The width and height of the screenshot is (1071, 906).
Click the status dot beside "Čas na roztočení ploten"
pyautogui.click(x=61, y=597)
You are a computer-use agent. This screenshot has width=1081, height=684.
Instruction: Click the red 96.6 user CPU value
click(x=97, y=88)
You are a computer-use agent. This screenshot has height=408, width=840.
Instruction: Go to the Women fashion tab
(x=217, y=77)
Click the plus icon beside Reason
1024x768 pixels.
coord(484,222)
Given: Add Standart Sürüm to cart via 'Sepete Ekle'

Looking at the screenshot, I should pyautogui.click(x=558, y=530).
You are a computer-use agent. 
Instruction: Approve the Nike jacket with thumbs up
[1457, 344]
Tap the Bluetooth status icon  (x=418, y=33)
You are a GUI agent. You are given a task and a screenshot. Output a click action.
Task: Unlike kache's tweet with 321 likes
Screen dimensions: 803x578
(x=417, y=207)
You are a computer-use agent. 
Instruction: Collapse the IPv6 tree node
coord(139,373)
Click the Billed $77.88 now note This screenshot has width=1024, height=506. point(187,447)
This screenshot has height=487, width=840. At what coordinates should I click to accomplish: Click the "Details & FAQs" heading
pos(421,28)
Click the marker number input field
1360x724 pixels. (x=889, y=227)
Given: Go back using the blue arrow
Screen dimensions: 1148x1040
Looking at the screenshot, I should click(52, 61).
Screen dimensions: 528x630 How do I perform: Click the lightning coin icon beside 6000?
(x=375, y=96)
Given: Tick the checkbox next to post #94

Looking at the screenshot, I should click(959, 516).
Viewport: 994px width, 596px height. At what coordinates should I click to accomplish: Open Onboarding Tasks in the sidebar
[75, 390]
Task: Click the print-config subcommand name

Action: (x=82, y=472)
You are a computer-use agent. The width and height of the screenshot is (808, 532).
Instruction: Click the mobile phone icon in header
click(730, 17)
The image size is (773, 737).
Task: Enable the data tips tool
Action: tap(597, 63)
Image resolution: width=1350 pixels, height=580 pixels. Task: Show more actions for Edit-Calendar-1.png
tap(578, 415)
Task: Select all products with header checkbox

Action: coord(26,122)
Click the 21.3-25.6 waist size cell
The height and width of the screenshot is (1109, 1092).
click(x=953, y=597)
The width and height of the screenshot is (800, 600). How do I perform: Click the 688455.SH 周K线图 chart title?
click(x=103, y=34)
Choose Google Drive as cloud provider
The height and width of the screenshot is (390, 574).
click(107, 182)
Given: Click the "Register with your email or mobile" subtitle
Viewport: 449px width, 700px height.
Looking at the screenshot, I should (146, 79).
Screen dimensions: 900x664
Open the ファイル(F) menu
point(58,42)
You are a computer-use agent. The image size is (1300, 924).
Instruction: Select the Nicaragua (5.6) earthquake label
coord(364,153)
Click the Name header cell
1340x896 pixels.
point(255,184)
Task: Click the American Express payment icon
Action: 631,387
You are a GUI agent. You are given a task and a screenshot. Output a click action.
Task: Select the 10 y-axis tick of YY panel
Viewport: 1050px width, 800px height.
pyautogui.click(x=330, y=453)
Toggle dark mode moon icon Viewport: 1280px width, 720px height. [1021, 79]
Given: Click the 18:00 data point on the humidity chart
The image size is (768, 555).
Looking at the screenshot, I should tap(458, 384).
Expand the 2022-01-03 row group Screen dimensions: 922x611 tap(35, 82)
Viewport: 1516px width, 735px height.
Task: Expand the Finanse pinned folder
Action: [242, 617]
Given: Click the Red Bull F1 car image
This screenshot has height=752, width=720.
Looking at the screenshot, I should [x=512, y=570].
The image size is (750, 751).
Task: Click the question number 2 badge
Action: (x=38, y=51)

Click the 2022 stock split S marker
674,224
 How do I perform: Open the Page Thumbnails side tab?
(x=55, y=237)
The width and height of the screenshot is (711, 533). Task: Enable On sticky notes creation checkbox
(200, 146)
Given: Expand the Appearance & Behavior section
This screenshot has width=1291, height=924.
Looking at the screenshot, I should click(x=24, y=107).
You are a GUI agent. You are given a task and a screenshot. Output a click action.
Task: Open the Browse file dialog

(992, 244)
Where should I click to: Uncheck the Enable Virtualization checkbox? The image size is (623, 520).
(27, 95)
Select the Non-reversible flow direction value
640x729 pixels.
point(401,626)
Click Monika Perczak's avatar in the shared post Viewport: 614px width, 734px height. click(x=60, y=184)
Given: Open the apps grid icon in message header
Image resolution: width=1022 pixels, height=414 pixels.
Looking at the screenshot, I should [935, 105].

WHAT IS EXPECTED:
Print out all of the data above word for word.

EXERCISE SOLUTION:
The width and height of the screenshot is (1071, 906).
Click the status dot beside "Čas na roztočení ploten"
pyautogui.click(x=61, y=597)
You are a computer-use agent. This screenshot has width=1081, height=684.
Instruction: Click the red 96.6 user CPU value
click(x=97, y=88)
You are a computer-use agent. This screenshot has height=408, width=840.
Instruction: Go to the Women fashion tab
(x=217, y=77)
Click the plus icon beside Reason
1024x768 pixels.
coord(484,222)
Given: Add Standart Sürüm to cart via 'Sepete Ekle'

Looking at the screenshot, I should pyautogui.click(x=558, y=530).
You are a computer-use agent. 
Instruction: Approve the Nike jacket with thumbs up
[1457, 344]
Tap the Bluetooth status icon  (x=418, y=33)
You are a GUI agent. You are given a task and a screenshot. Output a click action.
Task: Unlike kache's tweet with 321 likes
Screen dimensions: 803x578
(x=417, y=207)
You are a computer-use agent. 
Instruction: Collapse the IPv6 tree node
coord(139,373)
Click the Billed $77.88 now note This screenshot has width=1024, height=506. point(187,447)
This screenshot has height=487, width=840. At what coordinates should I click to accomplish: Click the "Details & FAQs" heading
pos(421,28)
Click the marker number input field
1360x724 pixels. (x=889, y=227)
Given: Go back using the blue arrow
Screen dimensions: 1148x1040
Looking at the screenshot, I should click(52, 61).
Screen dimensions: 528x630 How do I perform: Click the lightning coin icon beside 6000?
(x=375, y=96)
Given: Tick the checkbox next to post #94

Looking at the screenshot, I should click(959, 516).
Viewport: 994px width, 596px height. At what coordinates should I click to accomplish: Open Onboarding Tasks in the sidebar
[75, 390]
Task: Click the print-config subcommand name

Action: (x=82, y=472)
You are a computer-use agent. The width and height of the screenshot is (808, 532).
Instruction: Click the mobile phone icon in header
click(730, 17)
The image size is (773, 737).
Task: Enable the data tips tool
Action: tap(597, 63)
Image resolution: width=1350 pixels, height=580 pixels. Task: Show more actions for Edit-Calendar-1.png
tap(578, 415)
Task: Select all products with header checkbox

Action: coord(26,122)
Click the 21.3-25.6 waist size cell
The height and width of the screenshot is (1109, 1092).
click(x=953, y=597)
The width and height of the screenshot is (800, 600). How do I perform: Click the 688455.SH 周K线图 chart title?
click(x=103, y=34)
Choose Google Drive as cloud provider
The height and width of the screenshot is (390, 574).
click(107, 182)
Given: Click the "Register with your email or mobile" subtitle
Viewport: 449px width, 700px height.
Looking at the screenshot, I should (146, 79).
Screen dimensions: 900x664
Open the ファイル(F) menu
point(58,42)
You are a computer-use agent. The image size is (1300, 924).
Instruction: Select the Nicaragua (5.6) earthquake label
coord(364,153)
Click the Name header cell
1340x896 pixels.
point(255,184)
Task: Click the American Express payment icon
Action: 631,387
You are a GUI agent. You are given a task and a screenshot. Output a click action.
Task: Select the 10 y-axis tick of YY panel
Viewport: 1050px width, 800px height.
pyautogui.click(x=330, y=453)
Toggle dark mode moon icon Viewport: 1280px width, 720px height. [1021, 79]
Given: Click the 18:00 data point on the humidity chart
The image size is (768, 555).
Looking at the screenshot, I should tap(458, 384).
Expand the 2022-01-03 row group Screen dimensions: 922x611 tap(35, 82)
Viewport: 1516px width, 735px height.
Task: Expand the Finanse pinned folder
Action: [242, 617]
Given: Click the Red Bull F1 car image
This screenshot has height=752, width=720.
Looking at the screenshot, I should [x=512, y=570].
The image size is (750, 751).
Task: Click the question number 2 badge
Action: (x=38, y=51)

Click the 2022 stock split S marker
674,224
 How do I perform: Open the Page Thumbnails side tab?
(x=55, y=237)
The width and height of the screenshot is (711, 533). Task: Enable On sticky notes creation checkbox
(200, 146)
Given: Expand the Appearance & Behavior section
This screenshot has width=1291, height=924.
Looking at the screenshot, I should click(x=24, y=107).
You are a GUI agent. You are given a task and a screenshot. Output a click action.
Task: Open the Browse file dialog

(992, 244)
Where should I click to: Uncheck the Enable Virtualization checkbox? The image size is (623, 520).
(27, 95)
Select the Non-reversible flow direction value
640x729 pixels.
point(401,626)
Click Monika Perczak's avatar in the shared post Viewport: 614px width, 734px height. click(x=60, y=184)
Given: Open the apps grid icon in message header
Image resolution: width=1022 pixels, height=414 pixels.
Looking at the screenshot, I should [935, 105].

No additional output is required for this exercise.